I decided to give it one last shot with Psycho Bunny, a menswear retailer whose logo is a rabbit skull and crossbones. A helpful store manager looked in the store’s system and confirmed that yes, someone who said their name was Avery H. had made a purchase of $452 using my card number. The shopper had even supplied a phone number that was one digit off from mine, the manager said. Unfortunately, that was the extent of the information she had.

Disheartened, I hung up. I was not any closer to finding out how the thief was in possession of my card.

Then, about 15 minutes later, my phone rang. It was the store manager, calling back. She and her team had decided to go through the security footage from the day the purchase was made, and they’d found footage of the thief standing at the store counter. She asked me to describe what I look like.

“Yeah,” the manager said. “The person I’m looking at here is basically the exact opposite of you.” The thief was a woman, but she was wearing a hat and a face mask when she made the purchase.

I asked the store manager whether she was able to see how the thief paid for the items.

They used a physical credit card,” she told me.

AB: The story is not over yet. Even though Psycho Bunny (store) realized the credit card thief did match the physical description of Avery (author), they still could not stop the thief. And the question arises, how did they get the credit card?

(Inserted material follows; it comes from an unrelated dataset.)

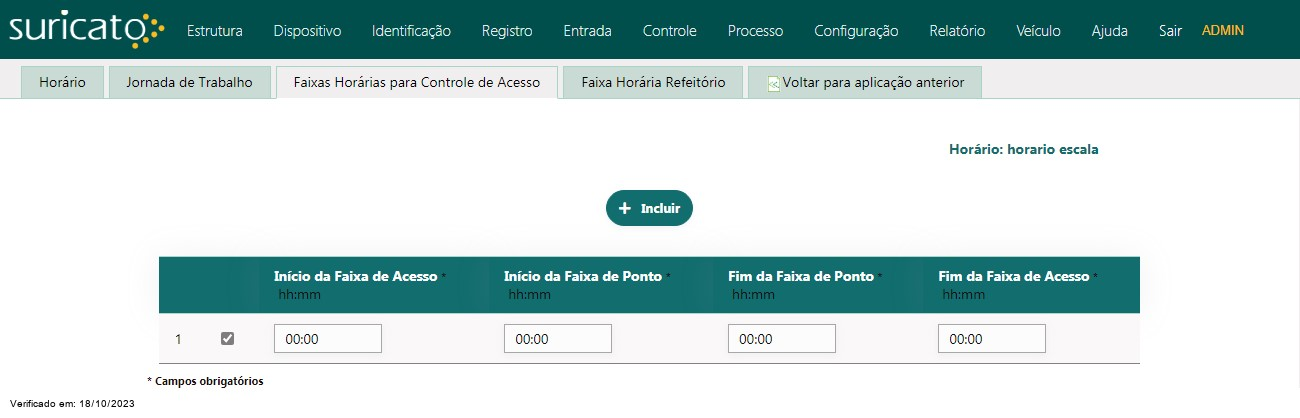Open the Estrutura menu
Screen dimensions: 1300x418
215,31
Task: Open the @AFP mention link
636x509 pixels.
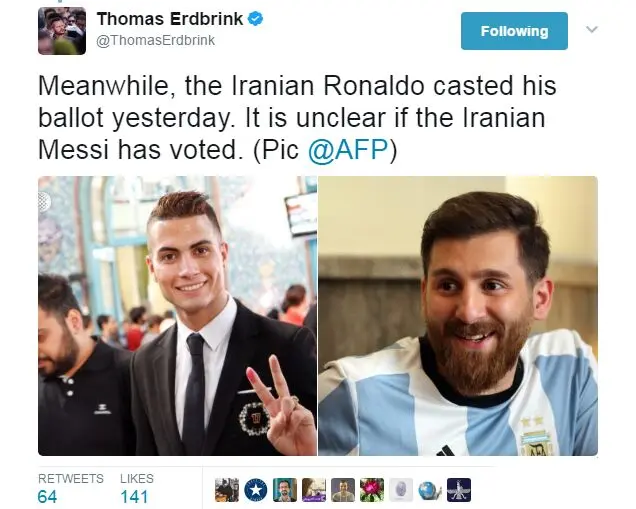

The main part of this story? You really have to be on guard when you see or sense strange things occurring. Ask questions. If they leave the area with your card, they should offer a reason first. If they do not offer a reason why it took so long. Ask why? I had left the table to use the Men’s room. A few minutes I was back and we were still waiting for the waitress to return from being out of sight. My wife had used our Debit Card. The next day there were charges. It took a couple of months to get things sorted out. A pain . . . .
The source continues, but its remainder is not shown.